Steam turbine rotor and stationary blades are arranged in a plurality of
rows or stages. The rotor blades of a given row are identical to each
other and mounted in a mounting groove provided in the turbine rotor.
Stationary blades, on the other hand, are mounted on a cylinder or blade
ring which surrounds the rotor.
Turbine rotor blades typically share the same basic components. Each has a
root receivable in the mounting groove of the rotor, a platform which
overlies the outer surface of the rotor at the upper terminus of the root,
and an airfoil which extends outwardly from the platform.
Stationary blades also have airfoils, except that the airfoils of the
stationary blades extend downwardly towards the rotor. The airfoils
include a leading edge, a trailing edge, a concave surface, and a convex
surface. In most turbines, the airfoil shape common to a particular row of
blades generally differs from the airfoil shape in other rows within a
particular turbine. In general, no two turbines of different designs share
airfoils of the same shape. The structural differences in airfoil shape
result in significant variations in aerodynamic characteristics, stress
patterns, operating temperature, and natural frequency of the blade. These
variations, in turn, determine the expected life of the turbine blade
under the operating conditions (turbine inlet temperature, pressure ratio,
and rotational speed), which are generally determined prior to airfoil
shape development.
Development of a turbine for a new commercial power generation steam
turbine may require several years to complete.
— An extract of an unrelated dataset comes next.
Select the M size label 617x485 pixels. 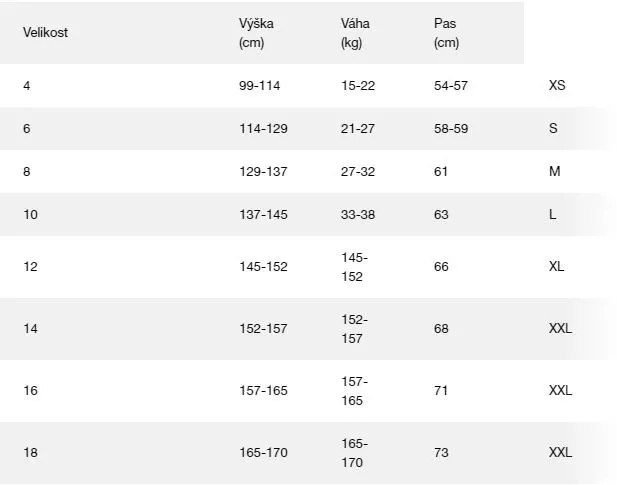pyautogui.click(x=554, y=172)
When designing rotor blades
for a new steam turbine, a profile developer is given a certain flow field
with which to work. The flow field determines the inlet angles (for steam
passing between adjacent blades of a row), gauging, and the force applied
on each blade, among other things. "Gauging" is the ratio of throat to
pitch; "throat" is the straight line distance between the trailing edge of
one blade and the suction surface of an adjacent blade, and "pitch" is the
distance in the tangential direction between the trailing edges of the
adjacent blades, each measurement being determined at a specific radial
distance from the turbine axis.
These flow field parameters are dependent on a number of factors, including
the length of the blades of a particular row. The length of the blades is
established early in the design states of the steam turbine and is
essentially a function of the overall power output of the steam turbine
and the power output for that particular stage.
Referring to FIG. 1, two adjacent blades of a row are illustrated in
sectional views to demonstrate some of the features of a typical blade.
The two blades are referred to by the numerals 10 and 12. The blades have
convex, suction-side surfaces 14 and 16, concave pressure-side surfaces 18
and 20, leading edges 22 and 24, and trailing edges 26 and 28.
The throat is indicated in FIG. 1 by the letter "O", which is the shortest
straight line distance between the trailing edge of blade 10 and the
suction-side surface of blade 12. The pitch is indicated by the letter
"S", which represents the straight line distance between the trailing
edges of the two adjacent blades.
The width of the blade is indicated by the distance W.sub.m, while the
blade inlet flow angle is .alpha.1, and the outlet flow angle is .alpha.2.
".beta." is the leading edge included metal angle, and the letter "s"
refers to the stagger angle.
When working with the flow field of a particular turbine, it is important
to consider the interaction of adjacent rows of blades. The preceding row
affects the following row by potentially creating a mass flow rate near
the base which cannot pass through the following row. Thus, it is
important to design a blade with proper flow distribution up and down the
blade length.
The pressure distribution along the concave and convex surfaces of the
blade can result in secondary flow which results in blading inefficiency.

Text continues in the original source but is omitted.